Maritime acreage about nine miles off the coast of Rhode Island went on the auction block Wednesday for wind energy development. The Bureau of Ocean Management said it’s the first-ever competitive lease sale for renewable energy on the U.S. Outer Continental Shelf. Combined, the BOEM had generated more than half a million dollars in bids for the acreage. The lease is part of the green hue apparent in U.S. President Obama's second-term economic agenda. With recovery under way, the Obama administration may be on the cusp of starting a U.S. renewable energy revolution, a revolution that may also mark the end to the Keystone XL pipeline debate.
The BOEM put more than 230,000 acres off the Rhode Island coast on the auction
block for wind energy developers. Combined, the two lease areas
could support the development of more than 3,000 megawatts of wind energy.
President Obama has been rolling out a new economic agenda meant to put momentum behind the economic recovery under way in the United States. The Commerce Department
said Wednesday the economy grew at a rate of 2.3 percent from the height of the recession in 2009 through last year. Payroll
information from July, meanwhile, shows U.S. companies added 200,000 workers to their payrolls.
Obama told workers at an
Amazon warehouse in Tennessee this week U.S. businesses created more than 7 million jobs during the last 40 months. Wind, solar and natural gas, he added, could help create even more jobs for American workers.
"Now is the time to double down on renewable energy," he
said.
Job creation has been the source of debate over Obama's energy policies. He contested the employment benefits of the proposed Keystone XL oil pipeline in a weekend interview with The
New York Times.
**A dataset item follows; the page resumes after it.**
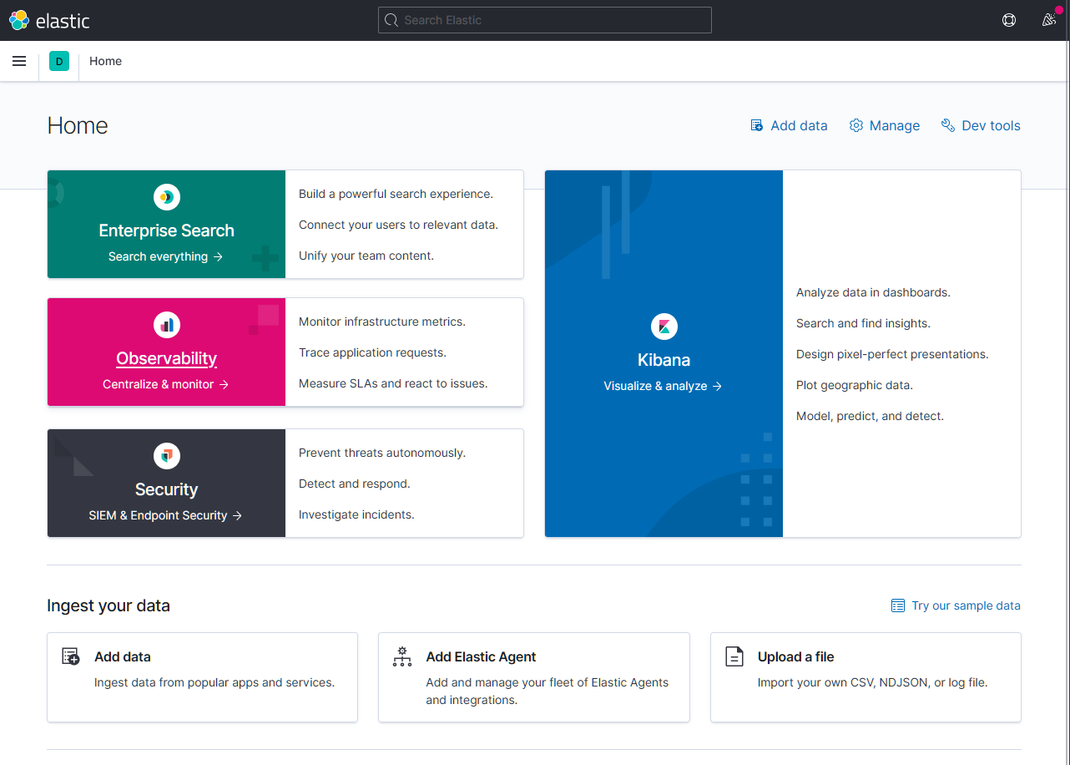1070x765 pixels.
Task: Open "Visualize & analyze" under Kibana
Action: point(663,385)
The president
said job creation from the pipeline would be "a blip" when compared to the relative need in the U.S. economy. Keystone XL planner TransCanada said the Gulf Coast Pipeline, the U.S.-leg of the project, put 4,000 people to work during the initial construction phase.
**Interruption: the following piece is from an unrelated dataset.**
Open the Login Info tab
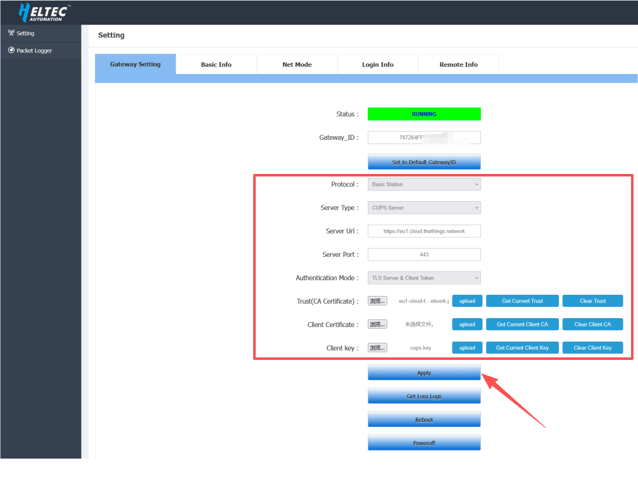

The president told the crowd in Tennessee "on oil pipeline coming down from Canada that's estimated to create about 50 permanent jobs [is] not a jobs plan." New investments meant to break the U.S. addiction to foreign oil helped right the economic ship. The good jobs in America, he said, are in wind, solar and natural gas.
U.S. Interior Secretary Sally Jewell said Wednesday's offshore wind energy lease sale was history in the making. There was an enormous potential for job growth in the wind energy sector, she said, even as U.S. oil production gains continue to provide a source of stimulus for shale-rich states like North Dakota. The lease areas on the auction block Wednesday could provide enough electricity to meet the energy demands of more than 1 million homes, her department
said.
Last week, the BOEM said it was reviewing a request from the Virginia government to build a grid-connected 12 megawatt wind energy test facility off the state coast. A second competitive lease sale off the East Coast is set for Sept. 4.